Connecting the dots that makes the targeting effective is the business of data science and media technology platform 4C. I spoke with 4C’s CMO, Aaron Goldman, about his company’s latest State of Social report. [Editor’s Note: Aaron was a winner in this years 40Under40 awards.]
To assess social advertising growth in Q3 2017, 4C Insights analyzed a representative sample of over a thousand individual brands that amounted to over $250 million in media spend through 4C Social. The social media channels for ads included Facebook, Instagram, Twitter, LinkedIn, Pinterest, and Snapchat.
The 4C State of Social report‘s key takeaways include the following:
- Facebook ad spend grew 27%
- Q3 was monumental for Instagram, with ad spend up 55%
- Instagram Stories continues to draw in brands, generating 220% Year-on-Year spend growth
- Snapchat ad spend soared 73% in Q3 as new offline features (e.g. Snap Map) brought added value to advertisers
- Twitter ad spend grew 26% for the quarter, with the platform securing a place in media plans for live moment amplification
In response to my question about the larger percentages being due to starting from a point with fewer users, Goldman conceded that it does play a role in Instagram’s and Snapchat’s larger percentage growth than Facebook and Twitter’s. However, he also said that some of it connected to the general trend to use video on social media in general, and in ads in particular:
“We’re seeing a lot of ad spend being concentrated on video ads and video content in general. Snap is nearly 100% of video content, which is a direct correlation to how users are using and interacting with the platform. As a brand who is trying to use Snap or other social media channels to get in front of and engage with their audiences, they have to make sure their presence feels as organic as possible by mimicking the way users post and engage with content on each platform.”

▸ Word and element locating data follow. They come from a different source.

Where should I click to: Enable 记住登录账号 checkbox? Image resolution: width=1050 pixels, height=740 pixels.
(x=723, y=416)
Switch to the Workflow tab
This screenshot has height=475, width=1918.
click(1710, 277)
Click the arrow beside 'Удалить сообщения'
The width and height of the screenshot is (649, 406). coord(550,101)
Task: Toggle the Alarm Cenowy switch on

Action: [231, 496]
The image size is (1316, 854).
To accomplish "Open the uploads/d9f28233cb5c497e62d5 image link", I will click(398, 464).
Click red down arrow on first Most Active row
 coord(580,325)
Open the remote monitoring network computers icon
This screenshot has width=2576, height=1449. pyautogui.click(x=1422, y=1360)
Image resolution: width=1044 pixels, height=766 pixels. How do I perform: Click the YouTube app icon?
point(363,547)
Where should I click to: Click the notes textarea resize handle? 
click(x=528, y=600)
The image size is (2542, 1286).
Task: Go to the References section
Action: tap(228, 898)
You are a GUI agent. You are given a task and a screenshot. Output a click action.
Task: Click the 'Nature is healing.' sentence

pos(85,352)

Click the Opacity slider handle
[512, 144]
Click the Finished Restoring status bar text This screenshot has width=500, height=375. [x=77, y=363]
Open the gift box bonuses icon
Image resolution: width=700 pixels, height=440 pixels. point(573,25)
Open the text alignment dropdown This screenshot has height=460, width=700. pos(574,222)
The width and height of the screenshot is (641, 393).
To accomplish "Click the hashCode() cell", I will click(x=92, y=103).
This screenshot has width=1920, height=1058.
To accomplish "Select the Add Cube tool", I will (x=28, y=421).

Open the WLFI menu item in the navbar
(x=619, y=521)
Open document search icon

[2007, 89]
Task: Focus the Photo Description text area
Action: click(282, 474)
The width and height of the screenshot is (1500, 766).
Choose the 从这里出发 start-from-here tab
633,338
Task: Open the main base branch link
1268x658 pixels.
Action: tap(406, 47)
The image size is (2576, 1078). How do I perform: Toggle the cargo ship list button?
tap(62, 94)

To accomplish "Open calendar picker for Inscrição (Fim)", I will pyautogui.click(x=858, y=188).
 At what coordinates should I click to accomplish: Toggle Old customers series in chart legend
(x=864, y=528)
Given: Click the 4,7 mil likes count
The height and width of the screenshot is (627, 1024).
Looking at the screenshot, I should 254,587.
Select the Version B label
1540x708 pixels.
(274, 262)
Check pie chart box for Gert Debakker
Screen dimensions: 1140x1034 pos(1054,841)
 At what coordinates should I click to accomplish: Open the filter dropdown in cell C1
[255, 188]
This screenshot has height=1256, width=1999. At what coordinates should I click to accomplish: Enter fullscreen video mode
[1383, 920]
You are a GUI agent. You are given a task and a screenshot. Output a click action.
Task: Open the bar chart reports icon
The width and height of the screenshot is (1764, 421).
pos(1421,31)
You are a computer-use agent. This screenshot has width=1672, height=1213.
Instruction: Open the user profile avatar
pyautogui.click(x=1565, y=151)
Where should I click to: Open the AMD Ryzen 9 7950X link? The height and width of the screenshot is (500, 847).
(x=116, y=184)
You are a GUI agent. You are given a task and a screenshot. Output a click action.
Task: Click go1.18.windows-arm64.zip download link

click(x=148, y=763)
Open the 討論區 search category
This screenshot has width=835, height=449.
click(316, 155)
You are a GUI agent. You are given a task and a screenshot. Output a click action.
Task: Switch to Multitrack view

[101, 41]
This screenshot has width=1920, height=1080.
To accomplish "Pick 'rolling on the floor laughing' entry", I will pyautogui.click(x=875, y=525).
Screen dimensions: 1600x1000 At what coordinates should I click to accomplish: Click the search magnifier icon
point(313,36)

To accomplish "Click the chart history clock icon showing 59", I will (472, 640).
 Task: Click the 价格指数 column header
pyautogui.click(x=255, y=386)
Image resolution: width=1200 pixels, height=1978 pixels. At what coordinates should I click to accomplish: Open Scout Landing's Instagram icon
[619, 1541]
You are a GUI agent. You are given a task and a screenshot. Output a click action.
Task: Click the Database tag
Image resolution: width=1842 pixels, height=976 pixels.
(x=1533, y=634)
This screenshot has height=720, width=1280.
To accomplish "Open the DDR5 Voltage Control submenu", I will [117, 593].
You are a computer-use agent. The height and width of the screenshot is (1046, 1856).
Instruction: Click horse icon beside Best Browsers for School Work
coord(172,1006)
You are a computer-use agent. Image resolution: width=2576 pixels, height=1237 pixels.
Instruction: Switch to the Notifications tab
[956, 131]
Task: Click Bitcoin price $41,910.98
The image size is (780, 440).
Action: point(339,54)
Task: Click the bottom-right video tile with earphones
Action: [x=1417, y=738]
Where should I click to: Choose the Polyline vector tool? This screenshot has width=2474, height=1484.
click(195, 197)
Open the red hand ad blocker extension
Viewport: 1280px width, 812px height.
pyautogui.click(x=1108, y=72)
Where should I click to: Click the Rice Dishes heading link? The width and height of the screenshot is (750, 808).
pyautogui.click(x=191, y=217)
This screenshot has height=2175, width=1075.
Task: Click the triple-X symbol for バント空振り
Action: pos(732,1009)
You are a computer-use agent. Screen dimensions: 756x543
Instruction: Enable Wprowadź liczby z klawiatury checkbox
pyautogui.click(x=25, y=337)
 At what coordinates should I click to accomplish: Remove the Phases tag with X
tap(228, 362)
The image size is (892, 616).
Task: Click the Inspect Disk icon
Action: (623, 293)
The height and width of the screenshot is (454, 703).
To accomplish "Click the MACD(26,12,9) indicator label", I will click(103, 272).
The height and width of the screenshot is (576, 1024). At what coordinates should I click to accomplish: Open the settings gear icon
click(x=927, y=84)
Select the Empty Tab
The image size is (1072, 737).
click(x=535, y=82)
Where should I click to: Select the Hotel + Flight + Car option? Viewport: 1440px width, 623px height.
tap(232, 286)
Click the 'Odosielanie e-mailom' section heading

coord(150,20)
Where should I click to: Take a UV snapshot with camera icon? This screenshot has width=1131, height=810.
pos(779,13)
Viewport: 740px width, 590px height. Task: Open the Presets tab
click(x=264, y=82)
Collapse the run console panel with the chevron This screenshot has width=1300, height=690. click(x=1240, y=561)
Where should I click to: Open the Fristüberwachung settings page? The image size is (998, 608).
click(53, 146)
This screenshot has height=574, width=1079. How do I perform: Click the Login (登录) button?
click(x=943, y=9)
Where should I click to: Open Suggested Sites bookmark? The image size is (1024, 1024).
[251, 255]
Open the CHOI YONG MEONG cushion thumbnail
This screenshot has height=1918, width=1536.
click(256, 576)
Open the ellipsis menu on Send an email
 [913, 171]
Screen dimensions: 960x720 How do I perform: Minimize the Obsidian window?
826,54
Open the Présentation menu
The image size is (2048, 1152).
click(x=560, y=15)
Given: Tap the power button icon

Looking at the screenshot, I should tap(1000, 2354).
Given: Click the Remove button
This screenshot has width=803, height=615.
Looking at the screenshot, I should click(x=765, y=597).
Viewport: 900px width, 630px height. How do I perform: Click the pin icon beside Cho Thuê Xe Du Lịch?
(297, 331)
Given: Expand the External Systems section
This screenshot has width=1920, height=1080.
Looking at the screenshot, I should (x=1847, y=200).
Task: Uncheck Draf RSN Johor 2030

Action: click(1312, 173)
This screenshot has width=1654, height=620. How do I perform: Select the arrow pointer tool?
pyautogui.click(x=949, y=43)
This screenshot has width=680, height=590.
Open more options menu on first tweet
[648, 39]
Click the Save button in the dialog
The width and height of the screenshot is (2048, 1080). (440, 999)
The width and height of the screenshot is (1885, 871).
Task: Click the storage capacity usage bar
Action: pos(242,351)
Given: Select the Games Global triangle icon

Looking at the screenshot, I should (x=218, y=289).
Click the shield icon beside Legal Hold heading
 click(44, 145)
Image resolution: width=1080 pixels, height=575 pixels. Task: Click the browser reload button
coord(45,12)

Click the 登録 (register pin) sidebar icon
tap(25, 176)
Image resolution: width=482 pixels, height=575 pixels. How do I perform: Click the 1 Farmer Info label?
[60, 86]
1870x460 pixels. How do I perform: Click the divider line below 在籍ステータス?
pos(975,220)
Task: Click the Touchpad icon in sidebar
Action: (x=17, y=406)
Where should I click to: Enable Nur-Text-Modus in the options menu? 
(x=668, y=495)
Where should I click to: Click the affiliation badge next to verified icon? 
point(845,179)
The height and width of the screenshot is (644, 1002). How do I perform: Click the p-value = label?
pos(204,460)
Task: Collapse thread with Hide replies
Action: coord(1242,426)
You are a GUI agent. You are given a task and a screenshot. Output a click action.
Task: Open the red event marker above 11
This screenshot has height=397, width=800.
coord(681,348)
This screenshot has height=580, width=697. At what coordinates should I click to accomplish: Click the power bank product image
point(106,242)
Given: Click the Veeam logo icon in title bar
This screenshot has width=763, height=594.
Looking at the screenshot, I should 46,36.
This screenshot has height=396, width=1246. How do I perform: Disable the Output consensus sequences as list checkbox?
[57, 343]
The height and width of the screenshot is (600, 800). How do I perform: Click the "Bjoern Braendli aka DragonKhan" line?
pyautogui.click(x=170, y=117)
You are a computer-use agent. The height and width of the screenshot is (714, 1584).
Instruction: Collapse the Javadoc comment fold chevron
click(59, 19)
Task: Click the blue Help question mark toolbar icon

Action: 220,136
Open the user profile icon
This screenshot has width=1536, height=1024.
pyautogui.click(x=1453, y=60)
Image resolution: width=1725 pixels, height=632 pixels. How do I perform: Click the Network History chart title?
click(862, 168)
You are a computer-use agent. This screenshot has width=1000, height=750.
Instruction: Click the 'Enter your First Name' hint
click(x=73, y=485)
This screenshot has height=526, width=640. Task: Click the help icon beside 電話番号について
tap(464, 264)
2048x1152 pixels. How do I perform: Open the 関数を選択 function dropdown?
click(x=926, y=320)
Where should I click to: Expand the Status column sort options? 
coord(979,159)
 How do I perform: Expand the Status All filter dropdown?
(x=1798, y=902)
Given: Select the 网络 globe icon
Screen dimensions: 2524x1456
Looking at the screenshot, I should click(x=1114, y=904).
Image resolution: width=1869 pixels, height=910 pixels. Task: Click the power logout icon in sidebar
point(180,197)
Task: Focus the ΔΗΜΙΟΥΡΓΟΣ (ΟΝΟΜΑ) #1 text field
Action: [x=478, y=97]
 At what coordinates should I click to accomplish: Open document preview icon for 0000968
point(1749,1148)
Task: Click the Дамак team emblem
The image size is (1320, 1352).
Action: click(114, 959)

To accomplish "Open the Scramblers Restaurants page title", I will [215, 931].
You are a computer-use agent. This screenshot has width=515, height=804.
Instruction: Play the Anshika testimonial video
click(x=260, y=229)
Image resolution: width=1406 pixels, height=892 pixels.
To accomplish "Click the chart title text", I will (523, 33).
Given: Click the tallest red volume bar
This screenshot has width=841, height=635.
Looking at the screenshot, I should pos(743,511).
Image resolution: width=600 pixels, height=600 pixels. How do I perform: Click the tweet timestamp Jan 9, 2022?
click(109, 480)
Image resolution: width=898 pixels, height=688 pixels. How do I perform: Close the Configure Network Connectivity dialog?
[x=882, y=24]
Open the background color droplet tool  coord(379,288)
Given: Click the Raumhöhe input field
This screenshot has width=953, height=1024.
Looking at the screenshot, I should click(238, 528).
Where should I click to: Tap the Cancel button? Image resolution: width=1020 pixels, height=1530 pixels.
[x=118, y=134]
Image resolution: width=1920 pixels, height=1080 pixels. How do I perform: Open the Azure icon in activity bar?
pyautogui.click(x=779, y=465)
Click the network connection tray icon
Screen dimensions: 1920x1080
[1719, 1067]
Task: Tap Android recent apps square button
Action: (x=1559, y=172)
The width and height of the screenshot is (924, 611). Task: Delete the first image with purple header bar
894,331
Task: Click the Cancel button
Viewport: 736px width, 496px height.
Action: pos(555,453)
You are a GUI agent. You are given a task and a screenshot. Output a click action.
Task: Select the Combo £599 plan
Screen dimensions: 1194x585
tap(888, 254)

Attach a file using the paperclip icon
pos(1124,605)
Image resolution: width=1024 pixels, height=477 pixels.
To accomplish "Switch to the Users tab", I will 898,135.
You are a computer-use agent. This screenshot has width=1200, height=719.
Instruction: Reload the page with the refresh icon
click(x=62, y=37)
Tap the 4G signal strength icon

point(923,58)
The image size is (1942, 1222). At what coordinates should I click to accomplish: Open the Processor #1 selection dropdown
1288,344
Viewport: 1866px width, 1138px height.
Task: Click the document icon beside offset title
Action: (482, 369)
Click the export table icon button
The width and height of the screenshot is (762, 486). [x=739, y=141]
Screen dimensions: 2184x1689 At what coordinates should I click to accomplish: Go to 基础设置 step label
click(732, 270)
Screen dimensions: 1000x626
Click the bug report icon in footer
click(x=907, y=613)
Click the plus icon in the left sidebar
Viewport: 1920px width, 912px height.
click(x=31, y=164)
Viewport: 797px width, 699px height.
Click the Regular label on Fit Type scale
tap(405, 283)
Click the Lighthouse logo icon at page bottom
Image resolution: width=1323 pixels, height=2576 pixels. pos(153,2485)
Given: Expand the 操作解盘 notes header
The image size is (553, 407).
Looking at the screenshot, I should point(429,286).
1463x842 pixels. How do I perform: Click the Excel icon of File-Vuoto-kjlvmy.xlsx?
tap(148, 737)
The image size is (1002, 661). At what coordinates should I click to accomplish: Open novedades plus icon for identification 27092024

A crucial driver of increasing social ad spending is more effective targeting. The ability to define and scale audiences through external data sources is what makes it possible now to fine tune ad targeting.
What role does 4C play in this? It helps brands be in the right place at the right time, said Goldman. Brands that tap into 4C can take advantage of “real-time trigger signals,” Goldman explained, which help them achieve a lot more effective targeting. Consequently, new brands and agencies have been turning to 4C to manage their campaigns this year, said Goldman.
“Brands and marketers that we work with are seeing success by timing their ads based on TV or sporting event milestones – such as when a touchdown was made, even weather triggers.”
One company that took advantage of real-time weather changes to optimize its social ads is Ovo Energy. It wanted to reach customers who sought out new energy providers during colder weather while keeping its cost under control. Using 4C Social Sync’s weather triggers set by defined temperature dips and rain, they were able to deliver targeted Facebook ads. The ads’s messages referred to the weather in the targeted locations. These were the results:
- Compared with normal social campaigns, OVO was able to increase their conversion rate at a much cheaper rate with 4C Social Sync
- 327% higher Conversion Rate than business as usual
- 43% cheaper Cost-Per-Acquisition (new customer sign-ups)
Goldman accounts for the success of such trigger event marketing this way: “People spend so much time on social media, if you can narrow exposure down to key moments, that is the true test to an effective marketing strategy.”